De la adolescencia a la madurez política
Las reacciones más notorias de los cubanos ante la victoria de Trump han sido: de pesimismo entre los que desean emigrar, pues saben que será prácticamente imposible ahora; de euforia entre los que apoyan una política dura hacia el gobierno cubano y ven a Trump como su Mesías salvador; y de alarma entre los que ven desvanecerse la oportunidad de una negociación en la cual el gobierno de Estados Unidos disminuya la hostilidad para dar un respiro al gobierno cubano.
Como puede constatarse de esas tres posturas, gran parte de los cubanos está convencida de que su destino y el de nuestro país dependen de la actitud del gobierno norteamericano. Al respecto preguntaba, en el artículo «Antimperialismo en Cuba: reflexión en dos tiempos»: ¿Díganme si eso no significa la victoria de un plattismo inconsciente en el imaginario social de esta nación?
Es hora de asumir que el destino de Cuba depende de nosotros, de nadie más. Mucho menos de un político que ha mostrado su complacencia ante un gobierno como el ruso, que si bien asume la preeminencia de la empresa privada, es también autoritario y expansionista.
Además, no olvidemos que Trump, antes de lanzarse al ruedo político era ya un empresario ambicioso. Quizá lo que necesite es que se le ofrezcan negocios sustanciosos en Cuba. Nunca el gobierno norteamericano ha hecho ascos a dictaduras que garanticen sus intereses. Tampoco en la historia pasada de la república cubana.
Siento desilusionar a muchas personas. La política norteamericana se apoya en la filosofía del pragmatismo. En estos momentos, con una sociedad polarizada y un líder de ribetes nacionalistas, el tema Cuba fue el gran ausente de la campaña presidencial. Ni Trump ni Harris lo mencionaron. La agencia Reuters envió una pregunta sobre el asunto a ambos candidatos y ninguno respondió.
Quizá en otra época, en que el gobierno cubano disfrutaba de un significativo consenso interno y mayor influencia regional, hubiera sido posible. Ahora la situación es diferente. El grupo que dirige este país conserva el poder pero perdió el control. Parece lo mismo, pero no lo es. El poder puede mantenerse por medio de la fuerza. El control solo mediante la hegemonía y la negociación.
El gobierno cubano no es ya hegemónico. Actualmente el diferendo interno le es más difícil de manejar que el externo. Mucha gente relaciona equivocadamente el aumento del disenso en Cuba con el primer gobierno de Trump, adjudicándole un mérito que no tiene y sin analizar asimismo que en ese período también coincidieron hechos como el debate popular del proyecto de Constitución que fue aprobada en 2019 y el acceso masivo a Internet, que dio voz a la ciudadanía cubana y democratizó el disenso haciéndolo mucho más activo, estimulando una participación cívica en asuntos que habían sido siempre potestad del Estado.

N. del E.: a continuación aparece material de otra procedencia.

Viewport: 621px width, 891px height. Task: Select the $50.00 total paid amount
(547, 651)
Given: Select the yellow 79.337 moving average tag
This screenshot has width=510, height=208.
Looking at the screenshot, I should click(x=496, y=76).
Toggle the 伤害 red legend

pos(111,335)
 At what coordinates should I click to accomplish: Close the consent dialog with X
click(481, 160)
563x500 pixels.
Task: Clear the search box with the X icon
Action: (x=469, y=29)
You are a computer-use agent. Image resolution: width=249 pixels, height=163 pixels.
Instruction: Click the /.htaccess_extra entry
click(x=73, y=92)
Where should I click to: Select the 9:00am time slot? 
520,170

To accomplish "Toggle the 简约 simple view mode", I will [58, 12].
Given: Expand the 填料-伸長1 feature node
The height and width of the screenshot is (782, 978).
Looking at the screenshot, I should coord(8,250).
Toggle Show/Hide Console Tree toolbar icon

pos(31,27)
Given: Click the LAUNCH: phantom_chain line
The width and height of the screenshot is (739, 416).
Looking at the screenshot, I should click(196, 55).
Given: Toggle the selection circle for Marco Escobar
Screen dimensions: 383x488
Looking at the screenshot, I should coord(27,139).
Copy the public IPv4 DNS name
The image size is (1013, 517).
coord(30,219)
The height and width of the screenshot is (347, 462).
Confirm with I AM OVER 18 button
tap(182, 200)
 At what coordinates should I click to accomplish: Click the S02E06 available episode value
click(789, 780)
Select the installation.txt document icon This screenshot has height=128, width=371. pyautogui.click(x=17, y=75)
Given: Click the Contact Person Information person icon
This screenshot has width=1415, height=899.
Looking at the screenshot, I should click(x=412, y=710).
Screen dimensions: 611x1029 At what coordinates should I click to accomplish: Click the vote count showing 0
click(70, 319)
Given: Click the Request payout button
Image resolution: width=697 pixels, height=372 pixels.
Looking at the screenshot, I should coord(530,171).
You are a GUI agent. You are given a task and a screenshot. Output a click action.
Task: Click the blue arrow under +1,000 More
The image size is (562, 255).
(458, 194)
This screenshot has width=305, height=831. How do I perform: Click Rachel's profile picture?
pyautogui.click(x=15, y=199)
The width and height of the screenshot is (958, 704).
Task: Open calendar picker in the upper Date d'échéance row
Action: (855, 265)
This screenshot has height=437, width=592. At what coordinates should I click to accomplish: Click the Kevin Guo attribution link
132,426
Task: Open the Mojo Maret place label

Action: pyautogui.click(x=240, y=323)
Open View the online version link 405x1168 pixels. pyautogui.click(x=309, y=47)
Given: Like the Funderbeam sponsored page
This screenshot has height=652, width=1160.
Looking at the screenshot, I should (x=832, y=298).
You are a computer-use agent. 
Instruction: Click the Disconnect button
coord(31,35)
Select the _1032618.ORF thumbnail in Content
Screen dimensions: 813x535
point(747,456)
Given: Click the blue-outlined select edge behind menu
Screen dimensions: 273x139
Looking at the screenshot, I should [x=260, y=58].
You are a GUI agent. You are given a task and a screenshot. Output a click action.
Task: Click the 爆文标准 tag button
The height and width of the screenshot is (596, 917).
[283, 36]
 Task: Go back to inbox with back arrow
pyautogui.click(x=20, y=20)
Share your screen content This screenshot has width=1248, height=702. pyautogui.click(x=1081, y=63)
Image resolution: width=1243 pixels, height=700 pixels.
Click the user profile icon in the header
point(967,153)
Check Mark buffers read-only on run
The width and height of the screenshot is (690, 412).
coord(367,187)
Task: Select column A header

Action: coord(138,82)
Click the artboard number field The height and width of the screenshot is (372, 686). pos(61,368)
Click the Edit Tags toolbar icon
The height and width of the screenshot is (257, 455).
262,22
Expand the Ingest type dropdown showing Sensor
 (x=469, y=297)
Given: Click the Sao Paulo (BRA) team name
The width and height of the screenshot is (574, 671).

El mérito no fue de Trump, fue nuestro. De una ciudadanía que entró en su mayoría de edad. Miremos hacia Cuba, tanto los que vivimos en ella como los que han emigrado. Abandonemos el conformismo de poner en manos externas una responsabilidad que nos compete.
Si me pidieran mencionar a un salvador, repetiría la consigna que corre de boca en boca en España ante el desastre de Valencia: «solo el pueblo salva al pueblo».